As SCA tools are integrated they are continuous and provide round-the-clock input and protection to the system. The development cycle is greatly aided as any defects can be discovered and fixed earlier on in the process this ensures increased security as well as efficiency in terms of time and cost-effectiveness, hence risk management becomes easier and more manageable in the current environments where the circumstances can change any minute. These tools help maintain the SBOM and a consistent inventory of the components of the application which will also ensure your customer’s trust in you.

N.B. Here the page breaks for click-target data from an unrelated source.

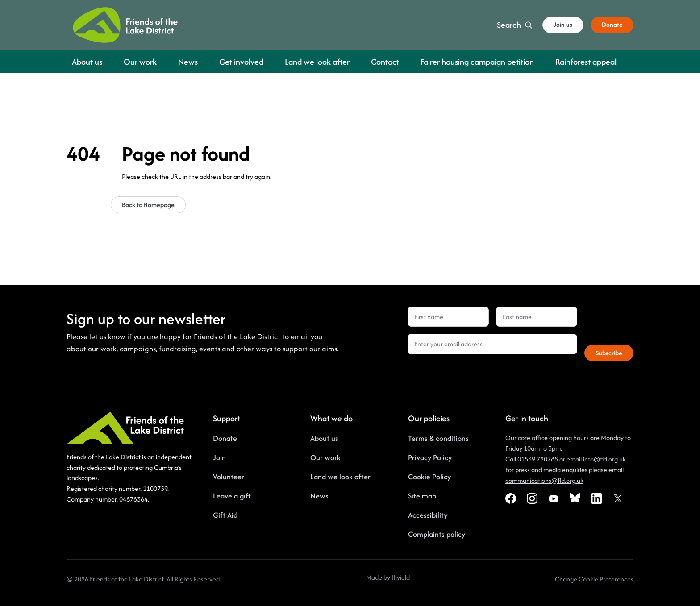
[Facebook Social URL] (511, 498)
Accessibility (428, 515)
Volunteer (229, 477)
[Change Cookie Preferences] (594, 579)
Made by (379, 577)
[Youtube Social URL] (554, 498)
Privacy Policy (430, 457)
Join (219, 457)
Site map (422, 496)
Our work (325, 457)
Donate (225, 438)
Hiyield (400, 577)
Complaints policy (437, 534)
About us (324, 438)
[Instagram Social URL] (532, 498)
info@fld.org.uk (604, 459)
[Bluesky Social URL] (575, 498)
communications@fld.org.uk (544, 480)
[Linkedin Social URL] (596, 498)
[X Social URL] (618, 498)
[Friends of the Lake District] (125, 25)
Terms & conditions (438, 438)
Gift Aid (225, 515)
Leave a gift (232, 496)
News (319, 496)
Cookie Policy (429, 477)
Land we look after (340, 477)
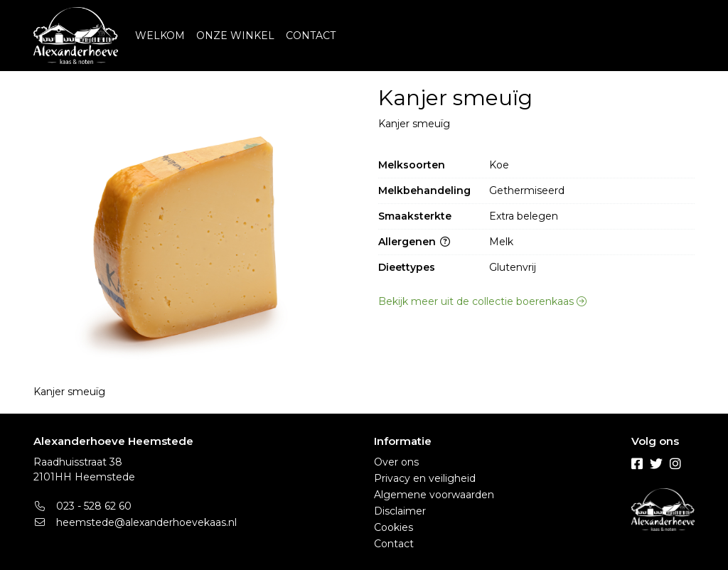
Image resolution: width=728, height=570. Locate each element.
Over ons (396, 462)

Here Is An Example Of A Software Supply Chain Attack:
Cybersecurity is of great concern in the modern world you may find more information here. If your supply chain is engrossed in weak security practices, such as weak passwords being used to guard internal and crucial resources, a lot can be jeopardized if this password becomes compromised. In the case of applications such as Snapchat or Facebook, metadata is involved, which means billions of users and their infographics such as age, genders, locations and other activities can fall prey to malicious intent. More on how to protect your business data can be found here.
A recent occurrence of such an attack can be of a major IT firm in the US, SolarWinds, In their case, the perpetrators integrated malicious code into the system which allowed them to supervise and gain access to processes responsible for the operation of Orion. Orion updates were then deployed to thousands of customers, from which additional targets of malware were acquired and the scope of the attack hence broadened.
Rather than hacking into those singular clients, the hackers just compromised one entry point Orion system in the case of SolarWinds and let the supply chain linkages network deal with the rest, giving them admittance to the information and organizations of its clients. If the endpoints of the attack are to be measured in distance from the original entry point of the malware, we can see that it is of significant degrees making it an example of a supply chain attack in the modern-day. You may read more on this here.
How Can You Reduce Supply Chain Security Risks And How Will It Benefit You?
No Software Applications can ever be rid of their vulnerabilities completely but we can always work towards significantly reducing our expositions and weak points. Supply chain security risks can be brought down by the following practices being integrated into your SDLC :
- A keen assessment is carried out over all pieces of code that are being integrated, deployed, or consumed.
- Stricter parameters in data transfer methodology provide a safer and more hardened environment that restricts breaches.
- Continuous monitoring and testing for threats of all builds and code updates that are to be deployed.
- Use of test environments to observe build behavior or weaknesses before public roll out.
- Provision of SBOM to all entities that are using the application or any components within its supply chain.
- Best practices to be deployed amongst developers to insure a 360-degree safeguard for code.
- Perform architecture risk modeling alongside threat modeling to eradicate and decrease flaws in the application builds.
- Finding bugs by static, dynamic, and interactive application security testing.
- Use of SCA.
- Fuzz testing, which will depict your software behavior in case of malicious code being inserted into your system.
- Penetration testing, manually mimicking hackers to find grey areas or weaknesses in the product before its deployment,
Overall we can say the best security against this kind of attack begins with realizing your production pipeline and its components, inspecting the outsider parties that you are reliant on or examining programming parts for weaknesses, and having a well-thought-out plan of execution in place in case such an occurrence happens.